She glowered at him. “A Nephilim from Los Angeles drowning in an English river? And a Herondale no less? I would pay to see it.”
“With what money?”
“My part of the inheritance. From your will, of course.”
“I’m putting you in my will?”
“If you know what’s good for you, then yes.”
Kit opened his mouth to retort and was cut off by the buzz of his phone. Carefully hiding his wince, he slid the device out from his pocket and suppressed the urge to chuck his phone across the room as he read the text Dru’d sent him. The suspecting look in Hazel’s eyes suggested he hadn't been as good at looking natural as he'd hoped.
“How was your Ouija board, ghost-summoning ritual?” she asked him, wisely side-stepping the flashing lights that probably shone above his head, screaming Emotionally Vulnerable: Do Not Ask.
“Perfectly enriching, complete with the souls of the damned,” Kit informed her. “We made a deal over whether to sell your heart for £1 or £2.”
“You say that like you didn’t fall for it. Multiple times, in fact.”
“Fall is a big word,” protested Kit. “I stumbled a tad. Tripped over my feet and hit my head hard enough to think I fancied you.”
“I do believe that’s the definition of falling,” Hazel said mildly, shooting him a victorious grin and taking a large sip from the tea in her hands.
It was a complicated, funny thing, being friends with your ex. Kit had been 15 the first time he’d looked at Hazel and thought he could find something like love in the warm timbre of her voice.
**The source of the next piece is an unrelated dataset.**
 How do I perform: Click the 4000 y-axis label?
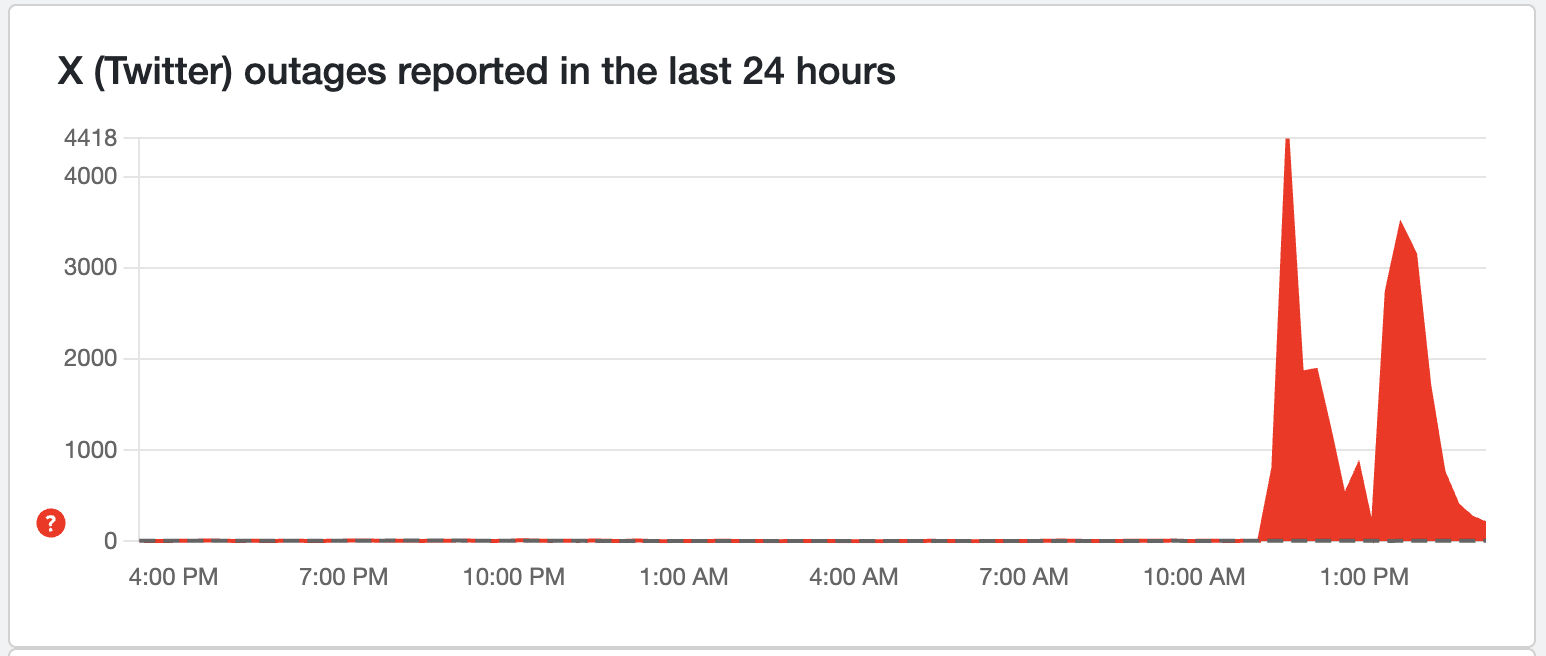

He’d been 15, freshly English born-again, and clung to the first lips that offered him some sort of comfort, burying his face in her mass of curls when his cheeks flushed from the shame that came with his feeble heart screaming this isn’t love. Not the kind you want it to be.
It had been about two months of dating before he’d broken it off the first time. He’d told Dru the reason was how awkward it was not to know whether or not the person he was regularly snogging was half-lupin. Kit told a lot of people a lot of things, though, so it really shouldn’t be surprising a good percentage of them were lies. The real reason lent itself more towards –
(blackhairgrayseyesiloveyoutyiloveyoubutnotifyoudothis)
– Kit wasn’t thinking about that.
It was easy to be enamored by Hazel, though – she was pretty, sweet, wickedly funny, and the type of intelligent that came from an ache to know – and Kit had been properly enamored. When they had gotten back together, it had felt inevitable. She excited him, and Kit couldn’t help but be infatuated by the buzz having someone gave him. Then they had broken up – again – and gotten back together – again – and then finally they had stayed together, and Kit had almost thought it was something permanent until he’d been stopped in his tracks by a stern, but well-meaning, Tessa.
She had stared deeply at him, Mina propped on her left hip, and said, “I will not have you be some Laurie Laurence character and lead this girl on. If you like her, then I'll fully support you, but I know what a Herondale in love looks like, and this is hardly it.”
And Kit had wanted to scream because –
– he was more than just a Herondale, wasn't he? –
– he was in love, wasn't he? –
– because if he wasn't, if he was wrong, that meant he was still that stupid boy who had cried on the shores of Lake Lyn –
– but,shit, 6,000 miles away from LA and he was still exactly where he'd started –
– he wasn't, though, right? rightrightright r i g h t? –
But all Kit had said was, “I saw that movie. He’s a real ass.”
Tessa had given him a pointed look, bitten down a smile, and replied, “He was executed far better in the book – but I'm not doing this with you right now.” She'd softened and added, “Just think about it. Alright, Kit? I don't think you're happy with this back-and-forth thing the two of you have going on, and you deserve to be happy.”
She'd said it like it was a fact. The Earth revolved around the Sun, Harry Styles was one sexy man, and Kit deserved to be happy. It was impossible to be angry at Tessa after that, to fall into typical teenage angst and claim she didn't know anything, when she treated Kit like he was someone worth caring about.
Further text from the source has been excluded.